*What you are asked to do:* Make an exact copy of every record that follows.

Saved data entries:
------

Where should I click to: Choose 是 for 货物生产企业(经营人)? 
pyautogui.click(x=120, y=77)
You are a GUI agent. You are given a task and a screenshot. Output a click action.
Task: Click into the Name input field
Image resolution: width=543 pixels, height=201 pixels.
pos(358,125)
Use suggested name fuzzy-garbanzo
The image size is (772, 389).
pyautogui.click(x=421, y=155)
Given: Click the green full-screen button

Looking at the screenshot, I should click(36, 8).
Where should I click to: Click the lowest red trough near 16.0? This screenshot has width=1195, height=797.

------

*Output of the task:*
Where should I click to: Choose 是 for 货物生产企业(经营人)? 
pyautogui.click(x=120, y=77)
You are a GUI agent. You are given a task and a screenshot. Output a click action.
Task: Click into the Name input field
Image resolution: width=543 pixels, height=201 pixels.
pos(358,125)
Use suggested name fuzzy-garbanzo
The image size is (772, 389).
pyautogui.click(x=421, y=155)
Given: Click the green full-screen button

Looking at the screenshot, I should click(36, 8).
Where should I click to: Click the lowest red trough near 16.0? This screenshot has width=1195, height=797.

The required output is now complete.